Cabang-Cabang الأُمُورُ بِمَقَا صِدِهَا
1)
مَلاَ يُشْتَرَطُ التَّعَرُّضُ لَهُ جُمْلَةً وَتَفْصِيلاً اِذَا
عَيَّنَهُ وَاَخْطَاَلَمْ يَضُرُّ
“Suatu
amal yang tidak disyaratkan untuk dijelaskan, baik secara global atau
terperinci, bila dipastikan dan ternyata salah, maka kesalahannya tidak
membahayakan (tidak membatalkan)”.
Maksud
:
Kaedah
ini menunjukkan bahwa sebuah niat
ibadah yang tidak menuntut untuk disinggung secara terperinci maupun global,
ketika disebutkan secara
keliru, maka kesalahan tersebut tidak berpengaruh terhadap keabsahan ibadah. Misalnya: menyebut tempat shalat secara
keliru tidak membatalkan shalat.
2)
وَمَا يُشْتَرَطُ فِيْهِ التَّعَرُّضُ فالخَطَاُ فِيهِ مُبْطِلٌ
“Suatu amal
yang disyaratkan penjelasannya, maka kesalahannya membatalkan perbuatannya
tersebut.”
Maksud :
Akan
tetapi niat ibadah itu diharuskan untuk disebutkan secara jelas, maka keliru
dalam meniatkannya mengakibatkan batalnya ibadah tersebut. Sehingga mengerjakan shalat
dengan niat puasa dinilai tidak sah.
3)
وَمَا يَحجِبُ
التّعَرُّضُ لَهُ جُمْلَةً وَلَيُشْتَرَطُ تَعْيِيْنُهُ تَفْضِيْلًا اِذَا
عَيَّنَهُ فَاَخْطَاَضَرٌّ
“Suatu amal
yang harus dijelaskan secara global dan tidak dijelaskan secara terperinci,
karena apabila disebutkan secara terperinci dan ternyata salah maka
kesalahannya membahayakan.”
maksud :
Maksud
kaedah ini terkait dengan niat
yang mengharuskan untuk disebutkan secara global saja. Ketika niat
ibadah tersebut disebutkan secara lebih detail dan ternyata keliru, maka
kesalahan itu mengakibatkan rusaknya ibadah. Seseorang yang melakukan shalat jenazah dengan niat dan
anggapan mayit laki-laki dan ternyata mayit tersebut wanita, maka shalat
janazah yang ia kerjakan dinilai tidak sah.
contoh :
- Niat mengikut Ali ketika sembahyang dan tidak isyaratkan kepada Ali sedangkan yang diikuti Zaid tidak sah.

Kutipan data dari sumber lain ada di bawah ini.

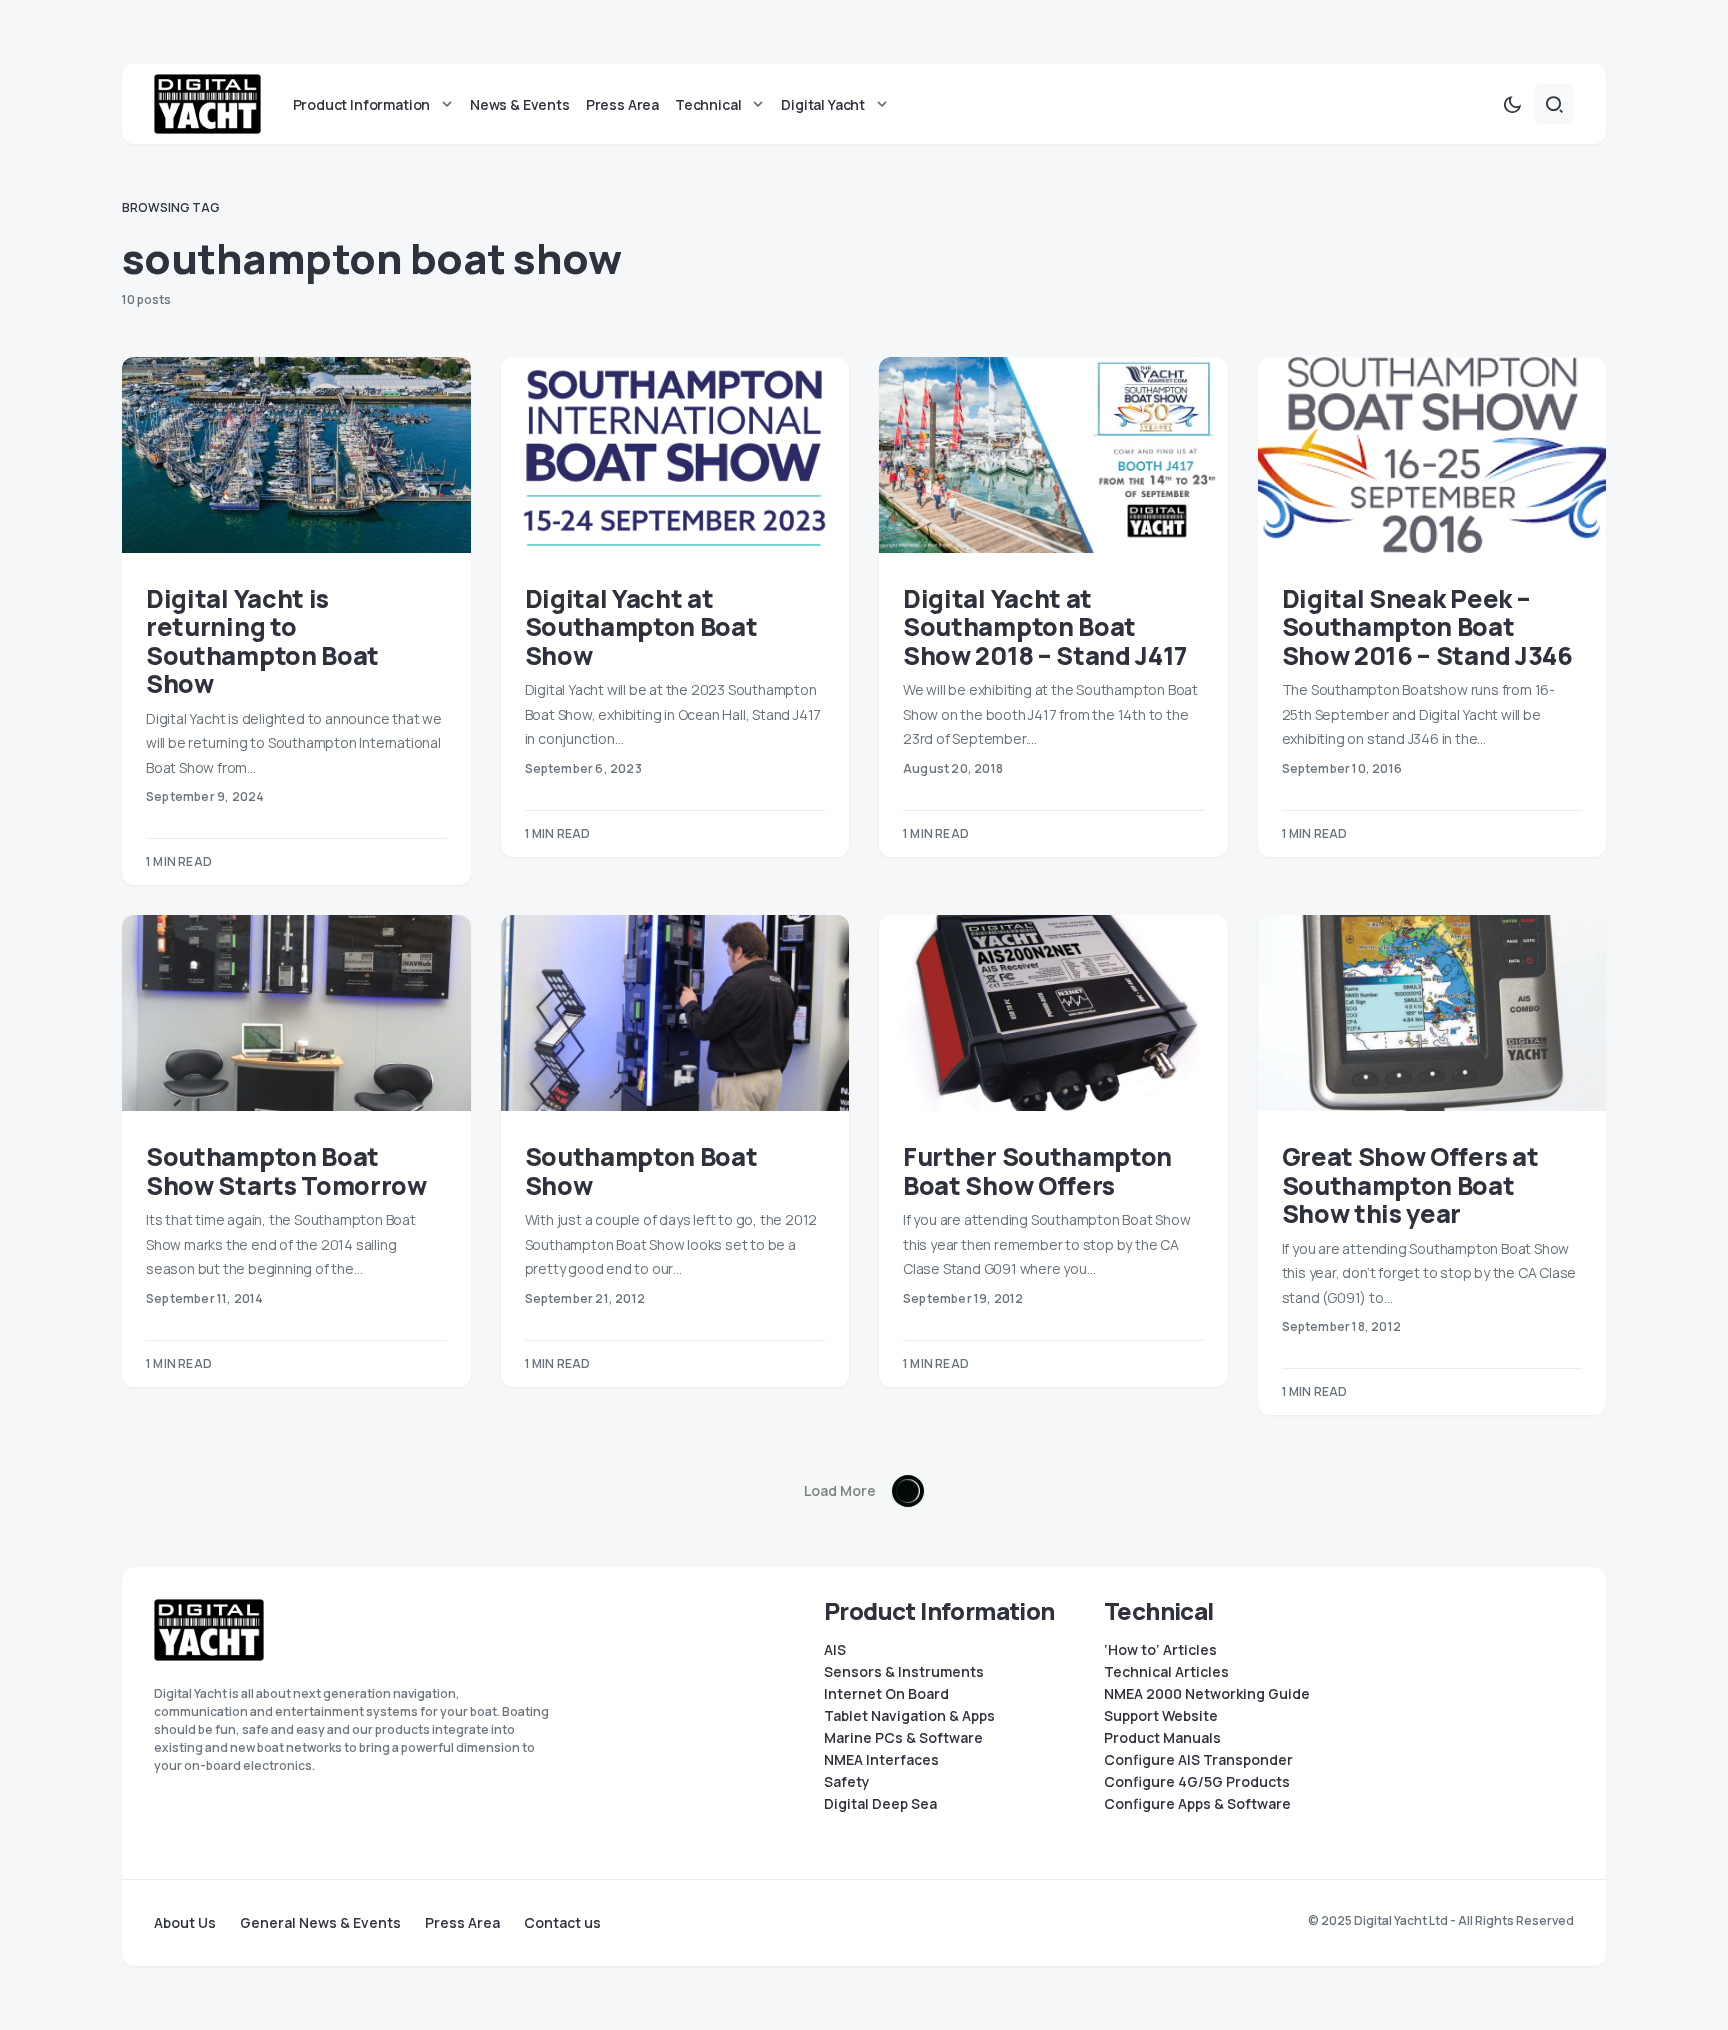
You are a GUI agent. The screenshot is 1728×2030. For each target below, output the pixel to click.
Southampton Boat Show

- Niat sembahyang jenazah ke atas zaid sedangkan umar atau ke atas lelaki sedangkan perempuan tak sah. Kedua dua masalah ini jika tidak diisyaratkan keatas simati.
- Tidak disyarat taayin bilangan rakaat zohor, asar, jika diniatkan bilangan zohor lima atau tiga tak sah.
- Niat sembahyang ke atas jenazah seramai 10 orang sedangkan yang mati 11 orang tak sah solat dan wajib diulangi ke atas semua.Kerana ada diantara jenazah tersebut yang tidak disembahyangkan.Jika sekiranya diniatkan sepuluh orang yang meninggal 9 orang sah.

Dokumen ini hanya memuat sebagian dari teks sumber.